DNA topoisomerase II beta (TOP2B), is required for correct execution of certain developmental transcriptional programs and for signal-induced transcriptional activation, including transcriptional activation by nuclear hormone ligands such as retinoic acid. In addition, TOP2B is enriched at genomic locations occupied by CTCF and cohesin (RAD21) suggesting a role in chromosome looping and/or establishing or maintaining aspects of chromosome 3D structure. This led us to investigate the effect of TOP2B inactivation on patterns of intra- and inter- chromosomal interaction that reflect the higher-level 3D architecture of the genome.
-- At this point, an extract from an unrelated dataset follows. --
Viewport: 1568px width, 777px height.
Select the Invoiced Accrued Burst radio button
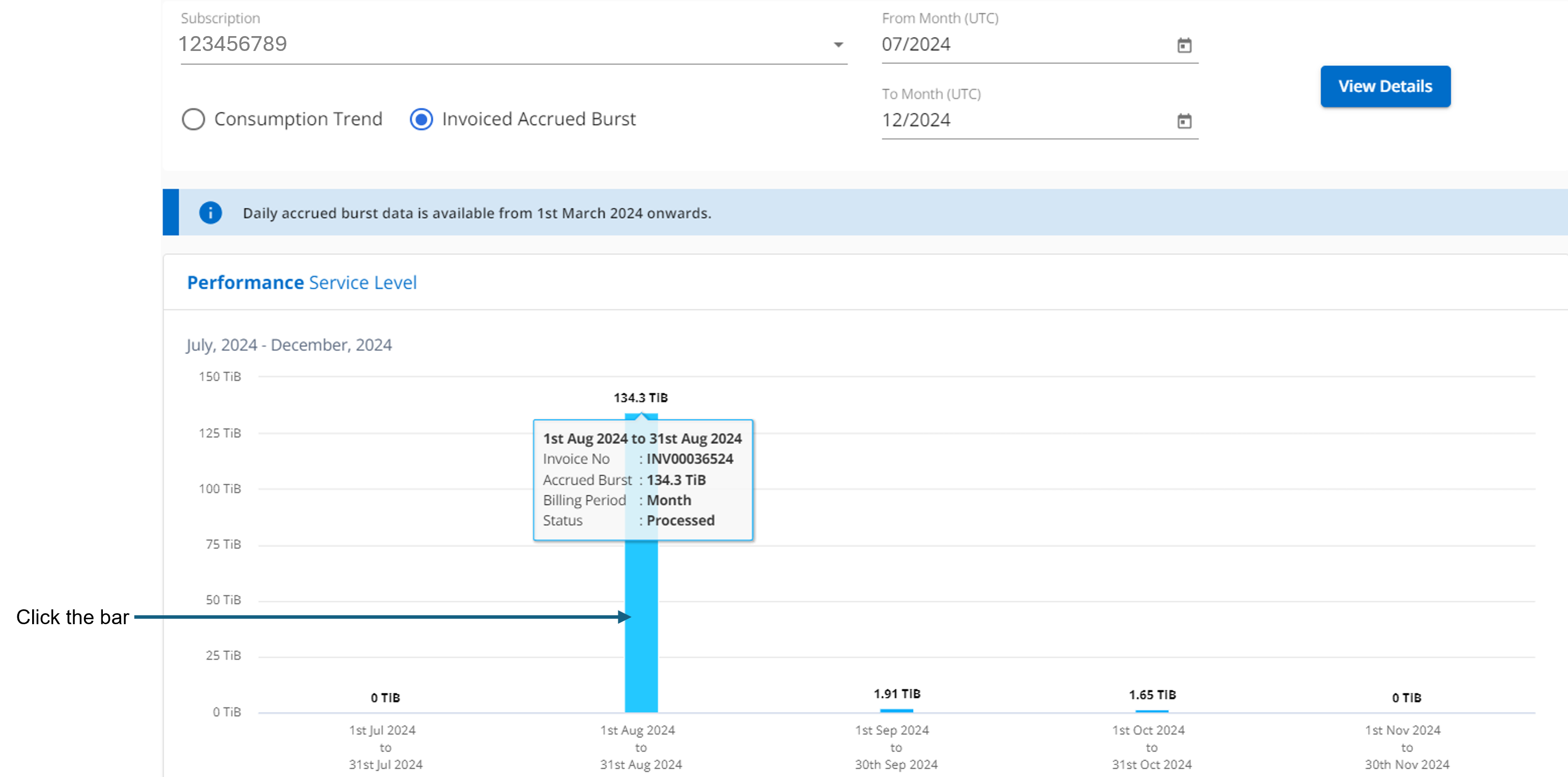(421, 119)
Using the retinoic acid responsive SH-SY5Y neuroblastoma cell line model, we had previously demonstrated a large number of gene expression changes upon retinoic acid treatment and upon depletion of TOP2B. However, we report here that these expression changes are accompanied by only subtle changes in chromosome organization. While there was no evidence for changes in cohesin loops or topologically associating domains, lack of TOP2B did affect compartment strength changes that occur upon ATRA treatment. Overall design: Hi-C experiments in SH-SY5Y cell line before and after 5 days of ATRA induced differentiation, with or without TOP2B KO, 2 replicates of each condition.